Entrou na nossa história um feiticeiro cujo talento para a dita feitiçaria era dúbio. O facto que salvava a sua carreira eram os testemunhos das burguesinhas que diziam que ele era o mágico mais potente e certeiro deste modesto Condado Portucalense. Diziam as más línguas que a magia deste era outra. Cruzando-se com o protagonista num determinado dia num dos vários corredores do palácio, ele dirigiu-se a este, perguntando o seu desejo. Os olhos azuis turvaram-se e a tímida frase “Quero que o meu amor retribua o meu desejo” surgiu.

Não foi preciso uma varinha de condão: pousando as mãos nos ombros do nosso cachopo, murmurou uns erróneos latinismos e ficou este a ser irresistível para o nobre cuja companhia ele cobiçava e a qual ele esperava conseguir. Com o que ele não contou foi com a atracção do mago por ele. Bem, isto já está a tomar contornos de uma novela mexicana.

O rapazito, após alguns meses, foi á terra ver os velhotes. Atravessando meio Alentejo, chegou á sua aldeia, que no futuro ia ser denominada de “aldeia histórica”. Ele chamava-a de atraso de vida e pensava para se confortar que em breve seria o regresso á corte. Quase que já se tinha esquecido que a água tinha ele de ir buscar ao poço e que esse era o poço da moura Safira que por acaso era ninfomaníaca mas que como os homens da aldeia já não tinham idade para essas coisas, não tinha importância se ela fosse casta ou atiradiça, o resultado era o mesmo: nickles. A colheita era mais fresca com a chegada do filho da terra e ela não perdeu tempo: assim que o pobre moçoilo atreveu-se a ir buscar água ao poço, ela agarra-se a ele mais depressa que um polvo. Este esperneia-se e tenta fugir, prometendo pagar-lhe as visitas ao psiquiatra por uma eternidade. Com o que ele não contava era com dois cavaleiros virei-lo salvar. Falamos do tal conde castelhano cujo nome, já agora é Juan e do mágico com o nome incompetente de Jacino.

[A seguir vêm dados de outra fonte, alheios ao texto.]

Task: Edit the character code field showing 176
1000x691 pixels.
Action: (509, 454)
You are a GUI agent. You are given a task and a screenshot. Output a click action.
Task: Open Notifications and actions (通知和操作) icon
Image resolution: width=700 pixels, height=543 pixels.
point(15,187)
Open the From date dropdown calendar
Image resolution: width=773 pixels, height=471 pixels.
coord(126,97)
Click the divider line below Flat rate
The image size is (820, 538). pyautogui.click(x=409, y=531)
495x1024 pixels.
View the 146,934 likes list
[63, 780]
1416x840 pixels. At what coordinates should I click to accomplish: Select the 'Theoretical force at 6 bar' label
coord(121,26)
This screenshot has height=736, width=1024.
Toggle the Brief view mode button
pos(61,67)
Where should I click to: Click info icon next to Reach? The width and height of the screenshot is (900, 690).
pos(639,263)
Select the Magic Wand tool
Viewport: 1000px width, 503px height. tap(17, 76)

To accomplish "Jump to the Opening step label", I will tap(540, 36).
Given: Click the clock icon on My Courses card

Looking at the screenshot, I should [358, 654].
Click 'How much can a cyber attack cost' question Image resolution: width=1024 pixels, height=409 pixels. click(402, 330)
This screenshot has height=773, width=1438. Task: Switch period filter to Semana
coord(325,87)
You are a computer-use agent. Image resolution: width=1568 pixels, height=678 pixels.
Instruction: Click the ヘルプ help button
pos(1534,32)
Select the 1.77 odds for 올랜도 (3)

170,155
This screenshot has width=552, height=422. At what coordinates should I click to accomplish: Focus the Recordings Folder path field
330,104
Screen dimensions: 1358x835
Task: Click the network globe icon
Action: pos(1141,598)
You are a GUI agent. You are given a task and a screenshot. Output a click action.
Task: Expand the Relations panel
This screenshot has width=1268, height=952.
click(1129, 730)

Atordoado pelo ataque da moura ninfomaníaca (também que esperavam, deixá-la num poço para morrer ali? Nem uma santa aguentava tanto tempo de penitência por causa de um homem miserável, quer dizer ela também tem as suas necessidades) cujas futuras consultas no psicólogo estavam asseguradas, afastou-se dos dois homens, como se perguntando que diacho estavam ali a fazer e caiu no poço.

Devia acabar aqui a história mas vou dar-lhe um final: a moura retira a inocência e pureza do moço, o mágico com as suas palavras mágicas tira-o do poço e partilha-o com o conde: ás segundas, quartas, sextas e domingos fica ele e o resto dos dias são para o conde. Não se sabe se viveram felizes para sempre mas de falta de sexo não sofreram os três.